Hadoop Installation for Windows – Brain Mentors Skip to content

Hadoop Installation for Windows

In this blog you will understand how to download and install Hadoop for windows

Steps to Install Hadoop

  • Install Java JDK 1.8
  • Download Hadoop and extract and place under C drive
  • Set Path in Environment Variables
  • Config files under Hadoop directory
  • Create folder datanode and namenode under data directory
  • Edit HDFS and YARN files
  • Set Java Home environment in Hadoop environment
  • Setup Complete. Test by executing start-all.cmd

There are two ways to install Hadoop, i.e.

  • Single node
  • Multi node

Single node cluster means only one DataNode running and setting up all the NameNode, DataNode, ResourceManager and NodeManager on a single machine.

This is used for studying and testing purposes.
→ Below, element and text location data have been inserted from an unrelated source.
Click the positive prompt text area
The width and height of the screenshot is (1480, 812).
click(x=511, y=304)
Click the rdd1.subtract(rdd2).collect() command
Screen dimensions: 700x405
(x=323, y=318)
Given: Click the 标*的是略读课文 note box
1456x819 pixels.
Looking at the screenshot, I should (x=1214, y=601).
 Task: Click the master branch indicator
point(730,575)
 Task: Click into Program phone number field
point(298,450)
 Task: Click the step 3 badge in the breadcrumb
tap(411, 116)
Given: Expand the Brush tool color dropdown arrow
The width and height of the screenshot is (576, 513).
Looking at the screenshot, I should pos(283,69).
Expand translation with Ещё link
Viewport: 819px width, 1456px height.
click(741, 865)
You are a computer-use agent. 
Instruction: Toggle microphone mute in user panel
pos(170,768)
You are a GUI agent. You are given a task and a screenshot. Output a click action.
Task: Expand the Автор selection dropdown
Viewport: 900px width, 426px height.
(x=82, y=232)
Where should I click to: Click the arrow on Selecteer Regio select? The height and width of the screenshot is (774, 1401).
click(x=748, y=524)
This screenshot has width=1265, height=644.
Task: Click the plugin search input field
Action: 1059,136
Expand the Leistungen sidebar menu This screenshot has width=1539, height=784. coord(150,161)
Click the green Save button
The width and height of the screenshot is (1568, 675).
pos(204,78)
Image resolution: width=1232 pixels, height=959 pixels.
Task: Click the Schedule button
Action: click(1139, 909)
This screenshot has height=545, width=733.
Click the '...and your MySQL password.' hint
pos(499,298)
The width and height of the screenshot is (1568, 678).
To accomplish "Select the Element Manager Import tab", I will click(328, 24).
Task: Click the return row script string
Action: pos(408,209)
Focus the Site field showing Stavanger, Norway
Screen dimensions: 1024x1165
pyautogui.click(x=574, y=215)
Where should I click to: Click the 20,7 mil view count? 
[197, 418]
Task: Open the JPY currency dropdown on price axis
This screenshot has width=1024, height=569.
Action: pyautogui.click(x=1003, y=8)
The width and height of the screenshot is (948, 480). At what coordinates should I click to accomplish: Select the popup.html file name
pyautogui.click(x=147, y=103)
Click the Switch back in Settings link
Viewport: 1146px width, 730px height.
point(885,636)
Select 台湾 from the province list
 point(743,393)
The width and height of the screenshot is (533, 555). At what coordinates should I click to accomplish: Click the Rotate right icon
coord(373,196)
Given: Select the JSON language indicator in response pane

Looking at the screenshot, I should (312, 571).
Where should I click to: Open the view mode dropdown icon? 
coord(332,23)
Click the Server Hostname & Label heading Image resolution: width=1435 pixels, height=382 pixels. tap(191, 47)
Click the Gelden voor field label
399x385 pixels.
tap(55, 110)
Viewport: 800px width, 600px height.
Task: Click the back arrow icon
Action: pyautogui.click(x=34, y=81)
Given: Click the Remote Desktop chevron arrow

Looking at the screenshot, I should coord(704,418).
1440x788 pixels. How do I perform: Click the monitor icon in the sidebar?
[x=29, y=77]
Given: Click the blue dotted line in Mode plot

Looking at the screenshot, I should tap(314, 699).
  • So for testing whether the Oozie jobs have scheduled all the processes like collecting, aggregating, storing and processing the data in a proper sequence, we use single node cluster.
  • It can easily and efficiently test the sequential workflow in a smaller environment as compared to large environments which contains terabytes of data distributed across hundreds of machines.

 

While in a Multi node cluster, there are more than one DataNode running and each DataNode is running on different machines. The multi node cluster is practically used in organizations for analyzing Big Data. In real time when we deal with petabytes of data, it needs to be distributed across hundreds of machines to be processed. Thus, here we use multi node cluster.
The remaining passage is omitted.